San Diego County released a report on the Hepatitis A outbreak that killed 20 people and sickened almost 600 others in hopes of preventing another epidemic.
The 200-page “After Action Report” included 21 recommendations and a timetable for implementing those improvements.
The report suggested better coordination from officials, like having county and regional executives meet regularly during the outbreak to plan and execute strategy.
The county also wanted to train more public health and other county staff to better manage and respond to public health emergencies.
Other recommendations included:
- Developing a notification process to better communicate information to local cities and government agencies, so they can help respond to the emergency.
- Sharing information with the federal Centers for Disease Control and Prevention, the state Department of Public Health, and other agencies.
- Working with doctors, nurses, clinics and other medical providers to vaccinate more at-risk patients, and minimize the chances of another virus outbreak.
The report praised several aspects of the county’s response, including its use of “foot teams” formed by county nurses, homeless service providers and law enforcement to vaccinate homeless populations that live in canyons, parks and riverbeds.
“This strategy proved highly effective in vaccinating those most difficult to reach, and the county has since shared information about how to conduct foot teams with numerous jurisdictions across the U.S.,” the report stated.
The last recommendation suggested the county, “Pursue broader solutions to addressing homelessness and illicit drug use.”
Homeless advocate Michael McConnell said the last recommendation should be the most important strategy moving forward.
McConnell was very critical of the county for what he feels was an unacceptably slow response to the Hepatitis A crisis.
"The homeless have built communities on our streets where the Hepatitis A crisis festered. So we have to look at what's led to that, and how we're going to do something to solve the homeless crisis," McConnell said.
McConnell said the county cannot honestly critique its own performance in the crisis, and he strongly endorses Assemblyman Todd Gloria’s request of a state audit of the city and county’s response to the Hepatitis A outbreak.
"There is no over-arching regional strategy, plan, goal or vision to reduce homelessness, even though we’re feeding the system with hundreds of millions of dollars annually,” McConnell said.

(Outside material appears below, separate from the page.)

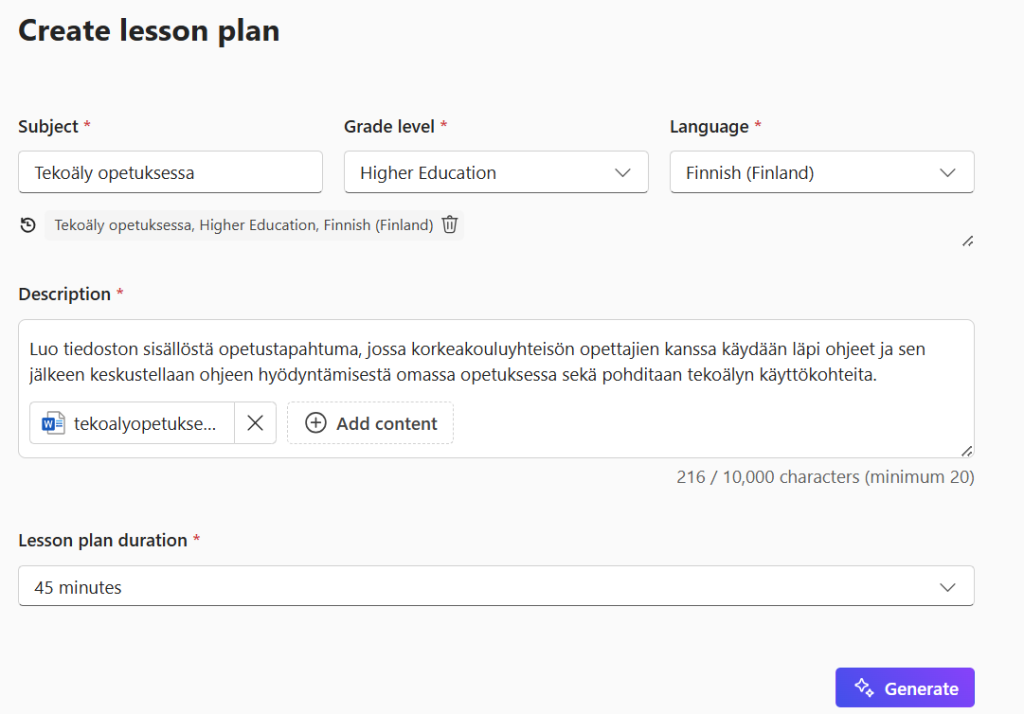Remove the tekoalyopetukse attachment via its X icon

[x=255, y=422]
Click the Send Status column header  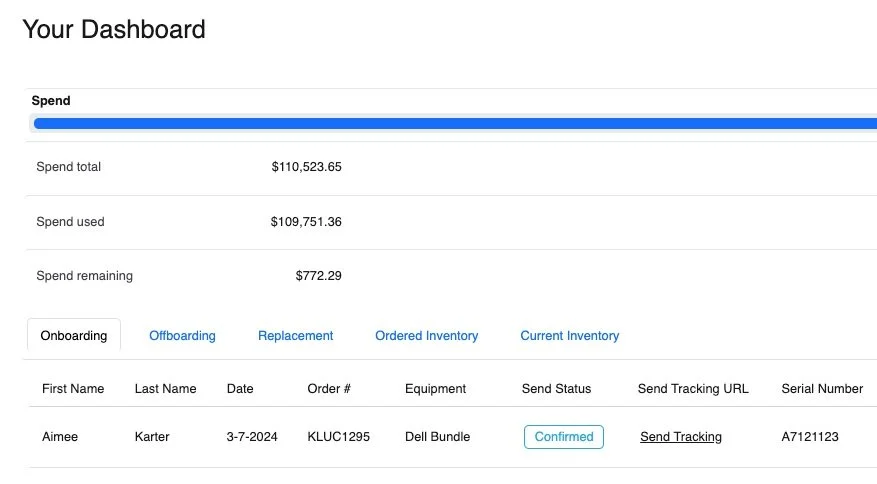[x=556, y=389]
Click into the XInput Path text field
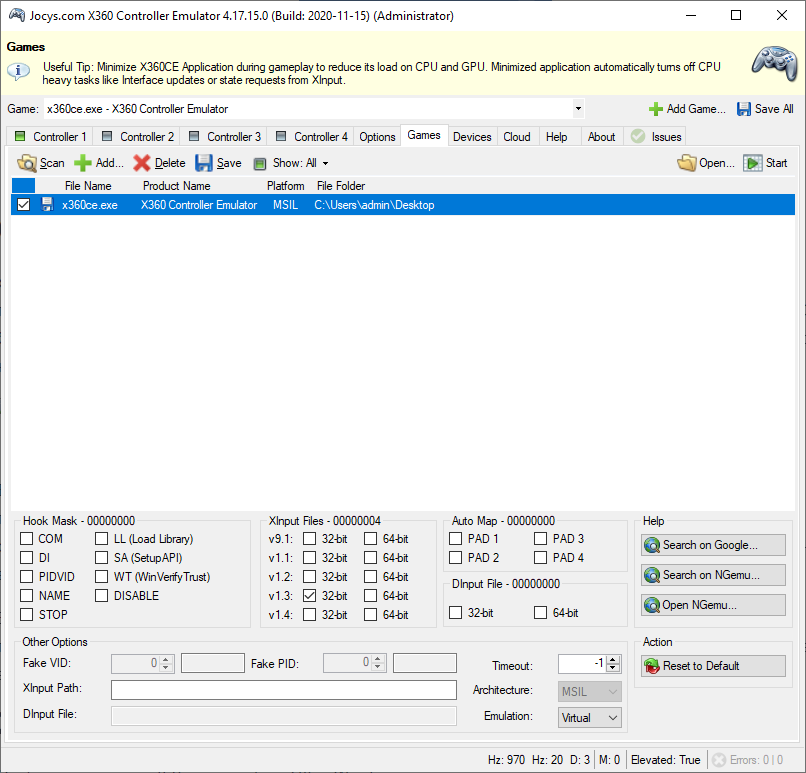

The county said its report was not intended to discuss the “broader issues of homelessness or illegal drug use or poverty,” but does acknowledge the importance of confronting those problems.
The report says the county has expended “significant resources” to the problem, and works with the Regional Task Force on Homelessness, the San Diego Housing Commission, and other agencies and service providers to “improve services and systems for people struggling with homelessness, mental health issues, addiction and poverty.
According to the report, the Hepatitis A outbreak has cost county taxpayers $12.5 million as of April 30th.